5. Effectiveness of Manual Therapies – The UK Evidence Report

This review, by Bronfort et al, was published in the journal Chiropractic & Osteopathy in 2010. Commentaries by Professor Scott Haldeman and Professor Martin Underwood accompany the report. In summary, the report demonstrates robust randomised controlled trial (RCT) evidence that the care offered by chiropractors is effective for a wide range of conditions including back pain, neck pain, pain associated with hip and knee osteoarthritis and some types of headache.

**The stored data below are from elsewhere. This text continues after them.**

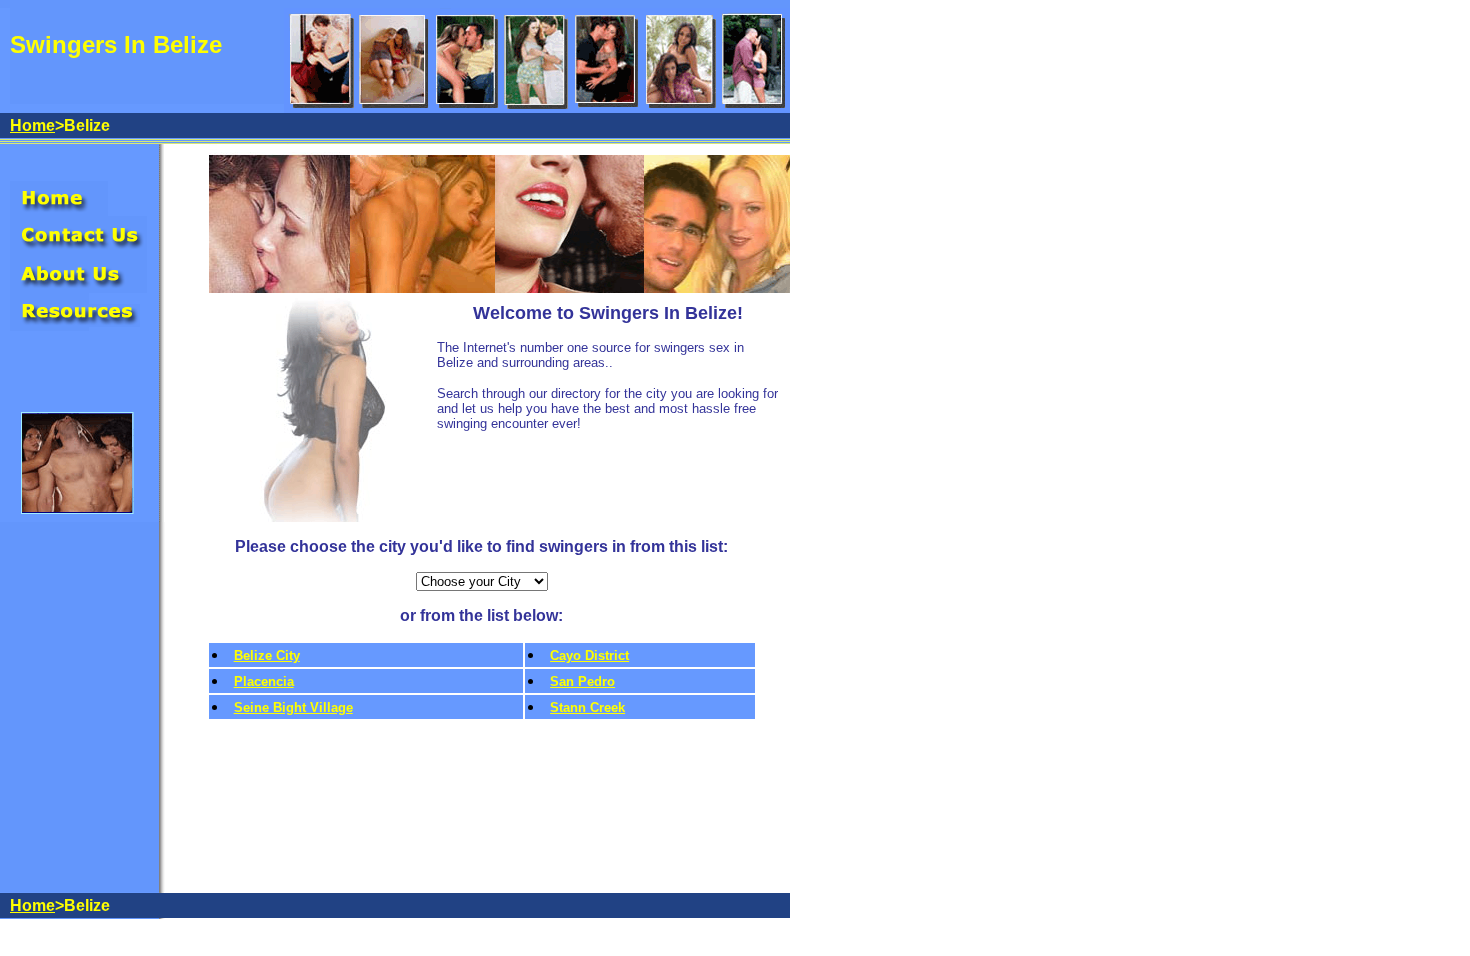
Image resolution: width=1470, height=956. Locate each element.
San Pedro (582, 681)
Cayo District (589, 655)
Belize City (267, 655)
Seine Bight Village (293, 707)
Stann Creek (587, 707)
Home (32, 125)
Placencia (264, 681)
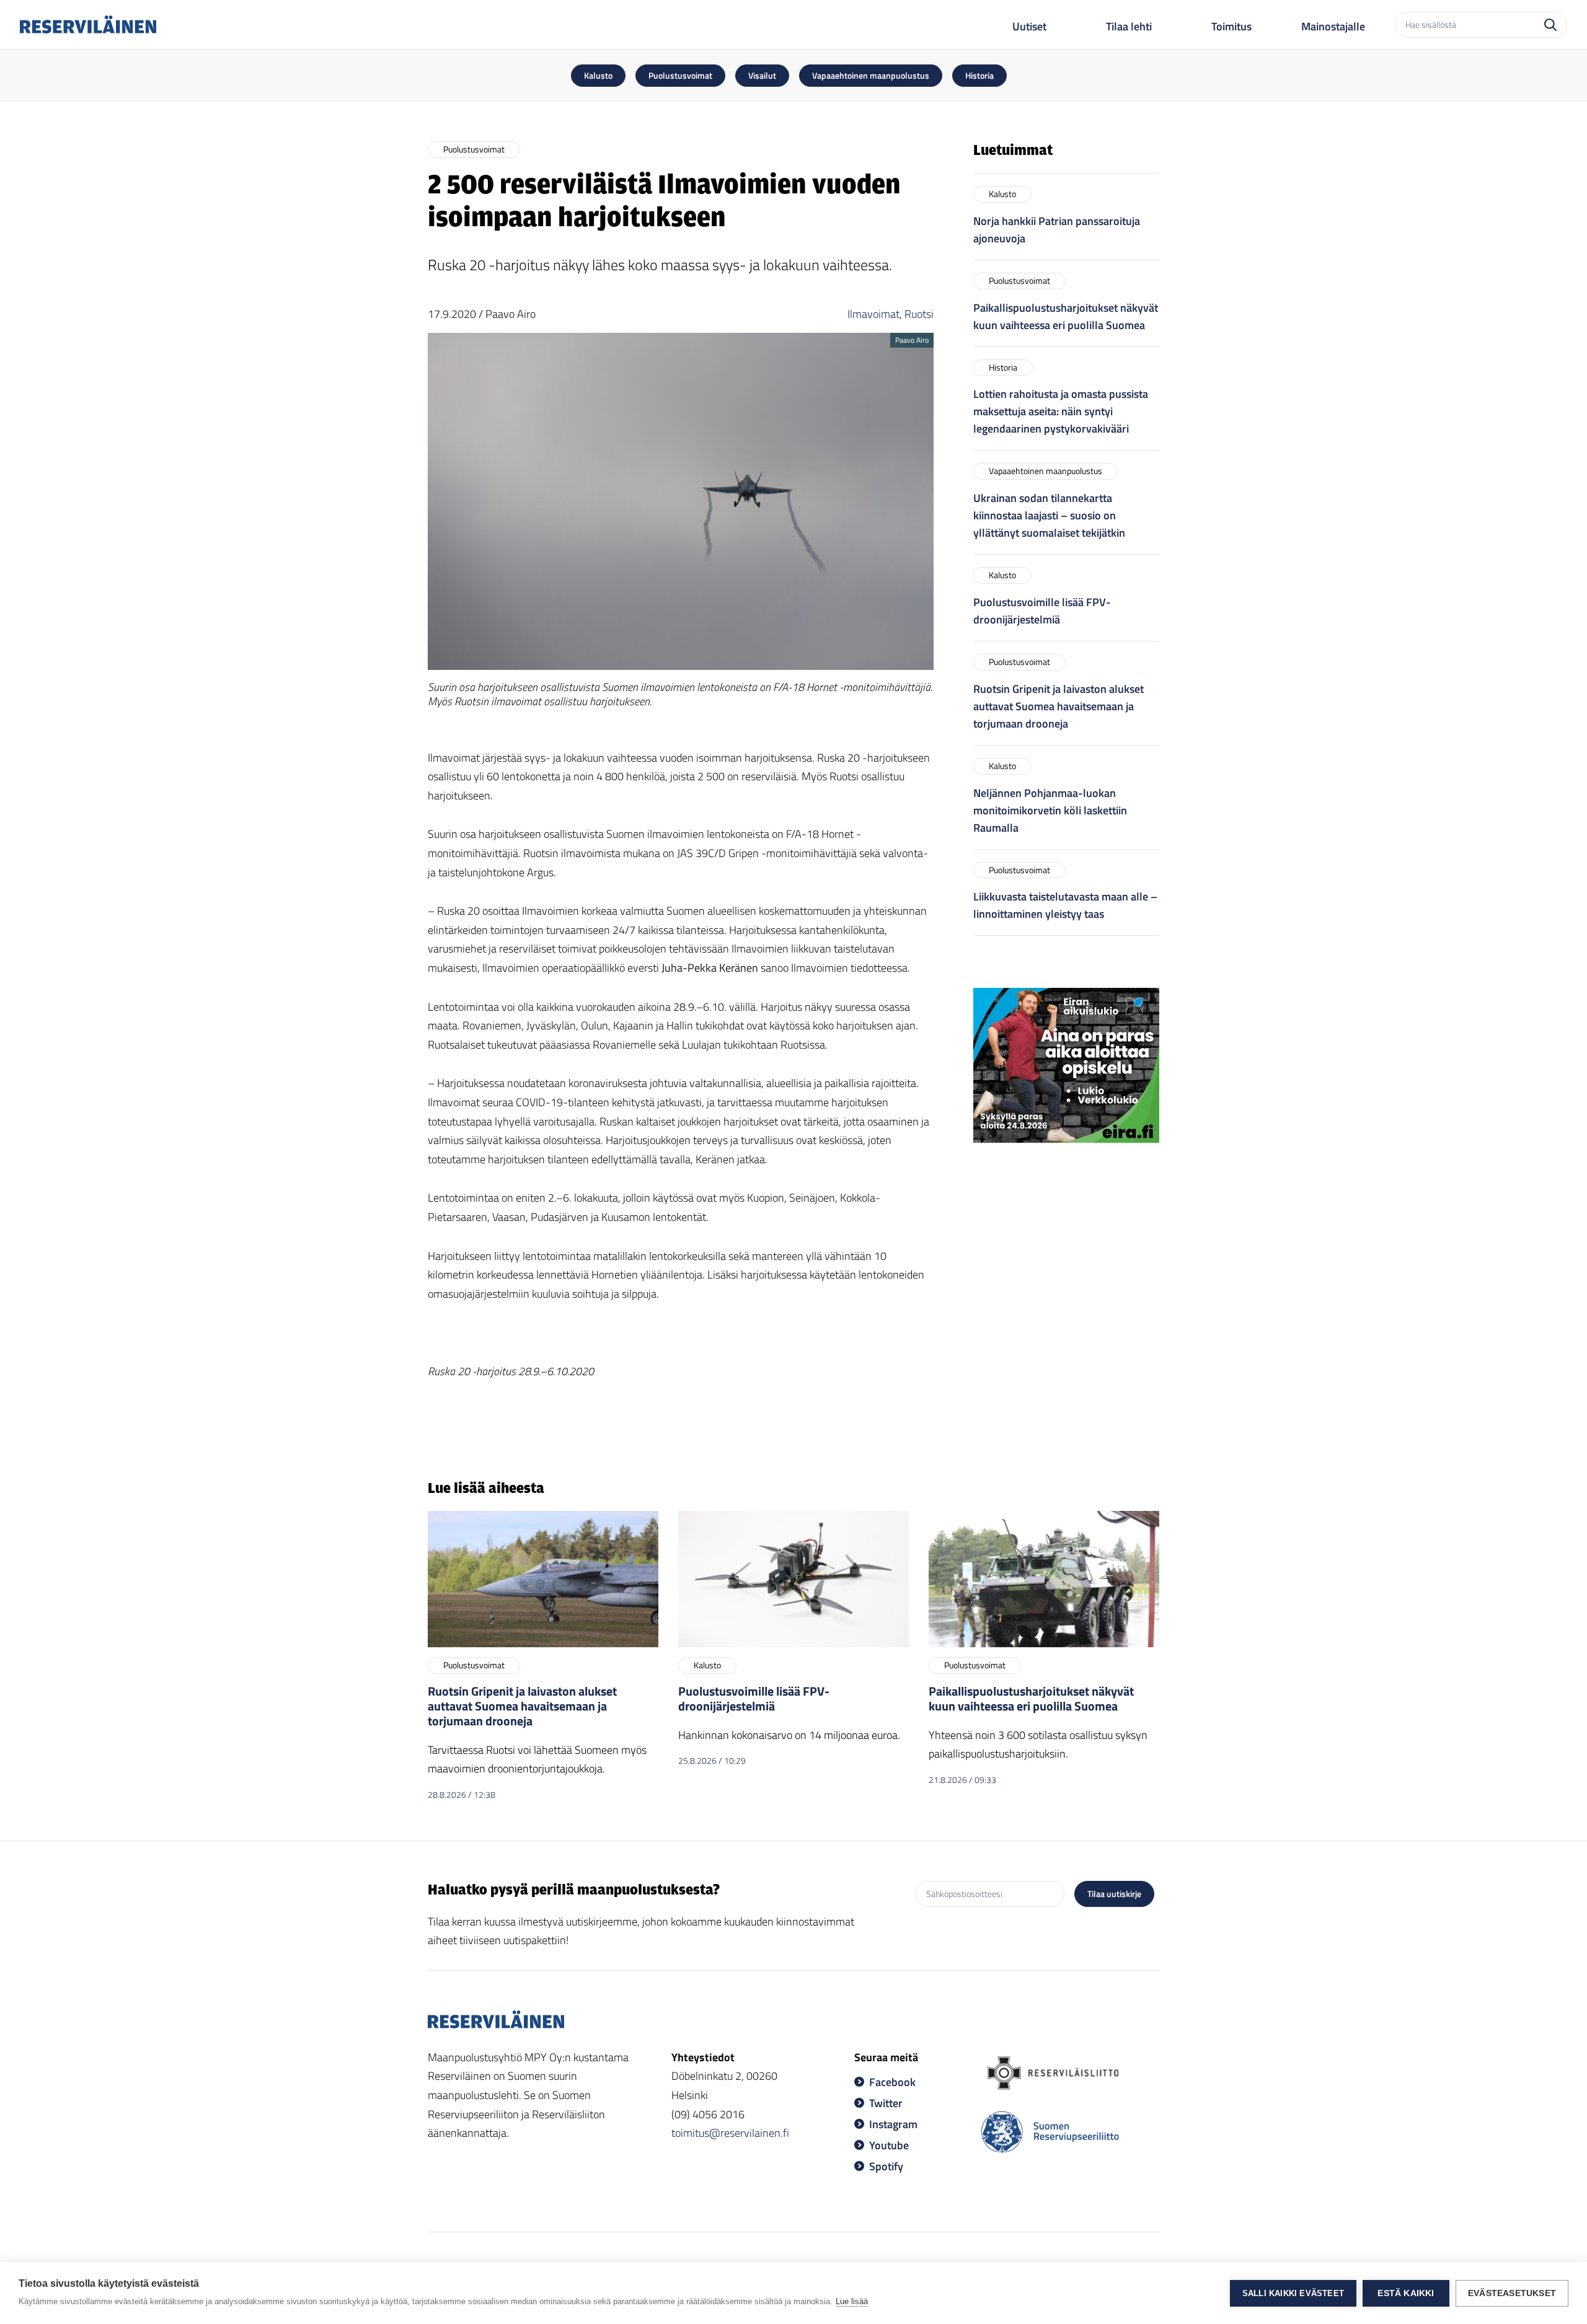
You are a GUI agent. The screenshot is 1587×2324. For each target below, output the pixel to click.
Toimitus (1231, 26)
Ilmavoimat (873, 314)
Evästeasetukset (1512, 2293)
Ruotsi (919, 314)
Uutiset (1029, 26)
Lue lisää (852, 2301)
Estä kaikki (1405, 2293)
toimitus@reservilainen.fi (730, 2132)
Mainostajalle (1333, 26)
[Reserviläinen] (88, 24)
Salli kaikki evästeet (1293, 2293)
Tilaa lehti (1129, 26)
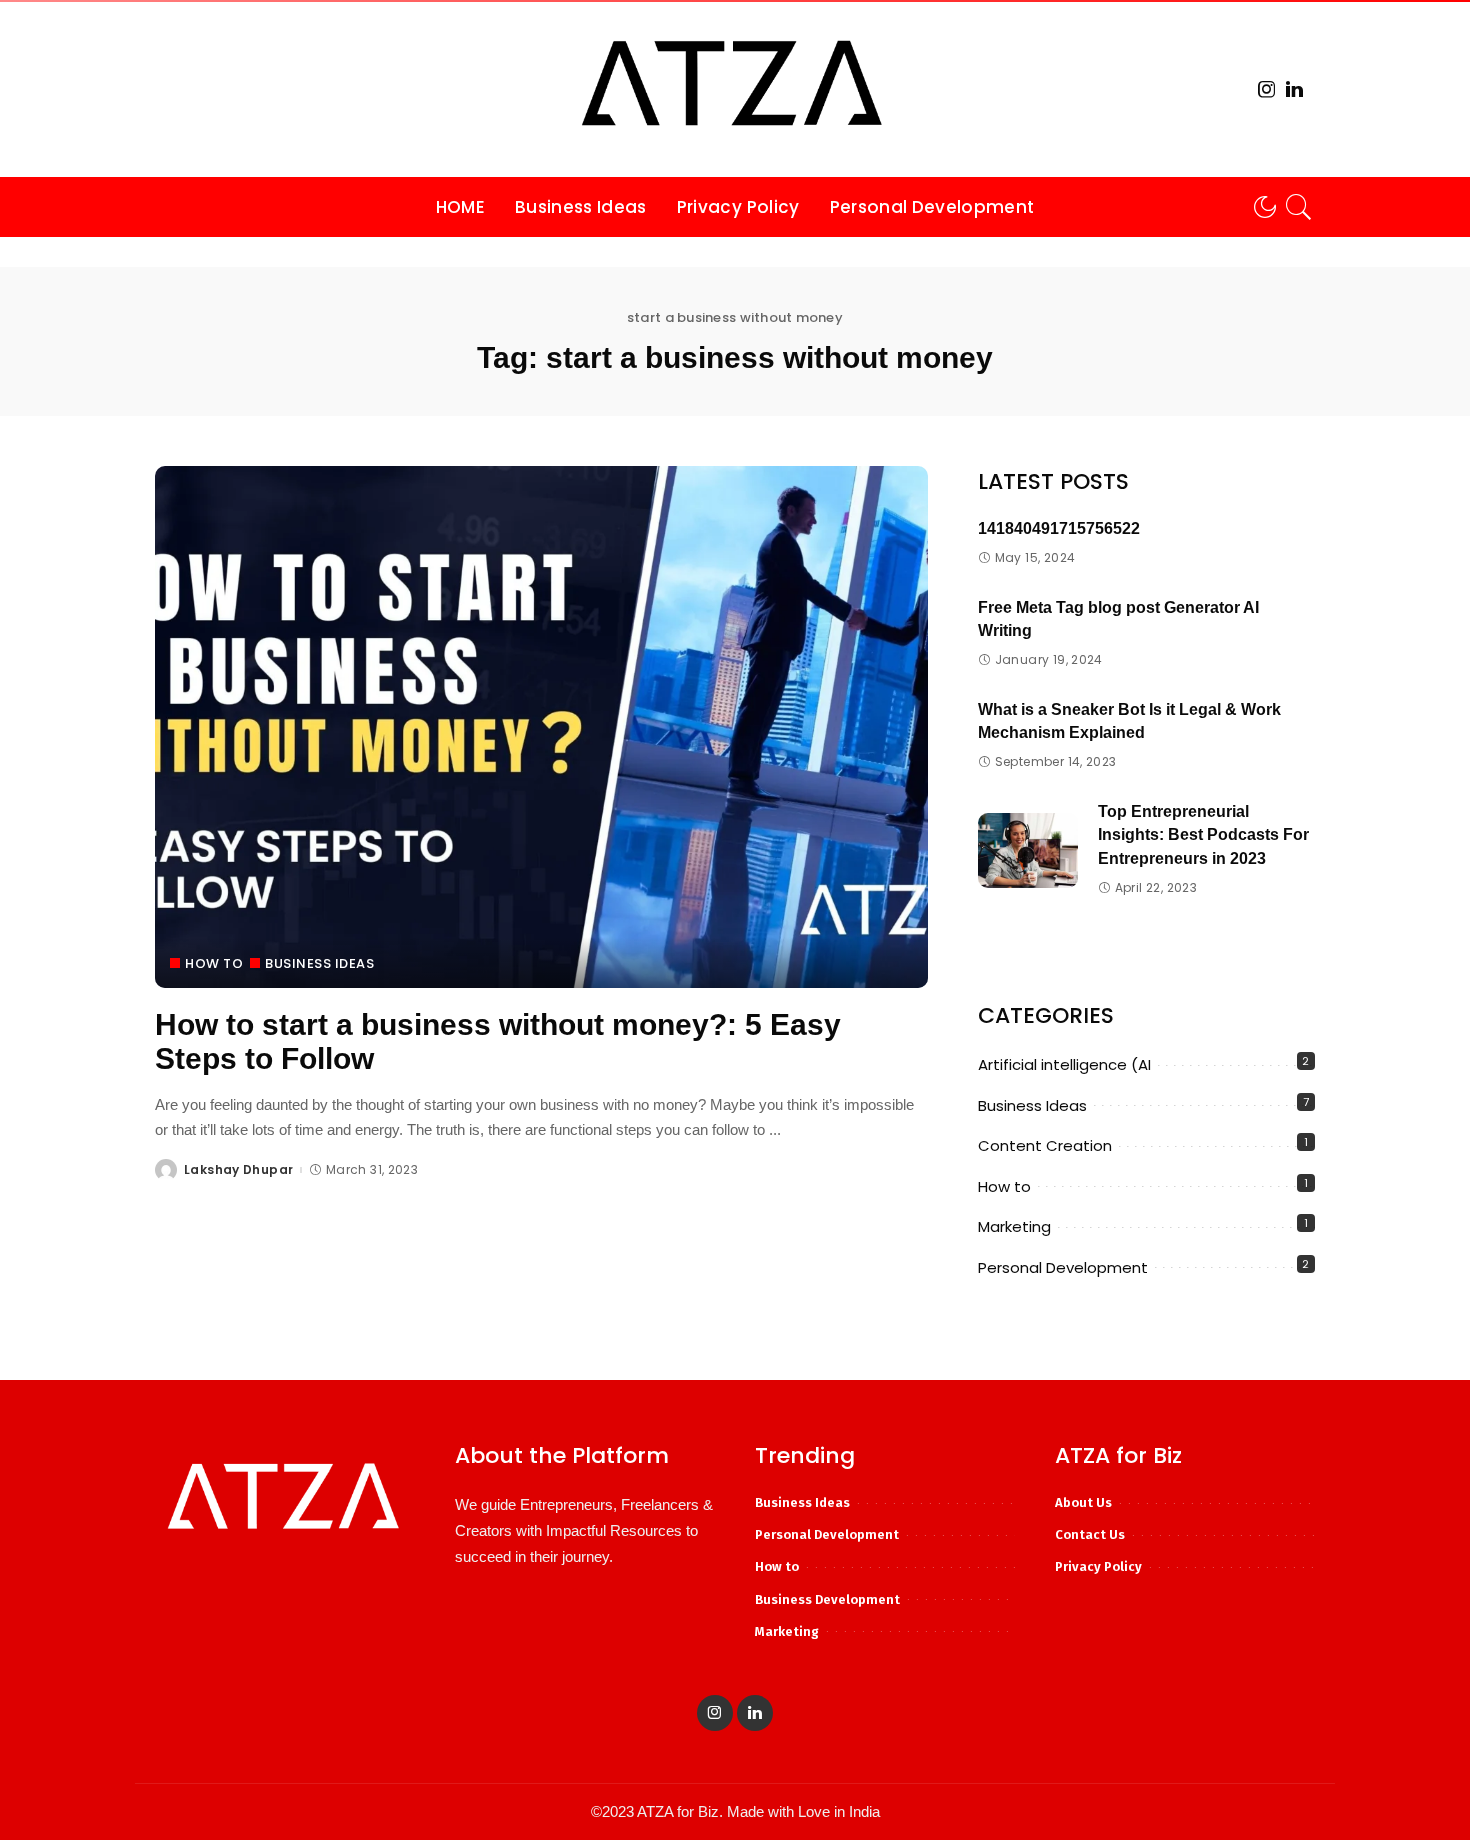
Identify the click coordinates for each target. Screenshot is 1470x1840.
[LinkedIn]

6. Review of Manual Therapy Evidence

In 2011, the RCC commissioned an independent review of manual therapy evidence by Warwick University (‘the Warwick Review’) in order to update a similar review presented in the UK evidence report (see 6 above) and to extend the range of evidence considered to include non-randomised studies. In addition to confirming the findings of the UK evidence report, ratings changed in a positive direction from inconclusive to moderate (positive) evidence ratings in three cases: manipulation/mobilisation [with exercise] for rotator cuff disorder, spinal mobilisation for cervicogenic headache and mobilisation for miscellaneous headache. New moderate (positive) evidence was identified for soft tissue shoulder disorders not reported in the UK evidence report. In addition, moderate (positive) evidence was identified for the use of massage to support cancer care.

7. Low back pain and sciatica in over 16s: assessment and management

NICE is an independent organisation responsible for providing national guidance on promoting good health and preventing and treating ill health. Its evidence-based guidelines on the management of over 16s with low back pain, with or without sciatica, includes the following recommendation:

  • Consider manual therapy (spinal manipulation, mobilisation or soft tissue
    techniques such as massage) for managing low back pain with or without
    sciatica, but only as part of a treatment package including exercise, with or without psychological therapy.

The guideline explains that mobilisation and soft tissue techniques are performed by a wide variety of practitioners; whereas spinal manipulation is usually performed by chiropractors or osteopaths, and by doctors or physiotherapists who have undergone additional training in spinal manipulation. Manual therapists often combine a range of techniques in their approach and may also include exercise interventions and advice about self-management.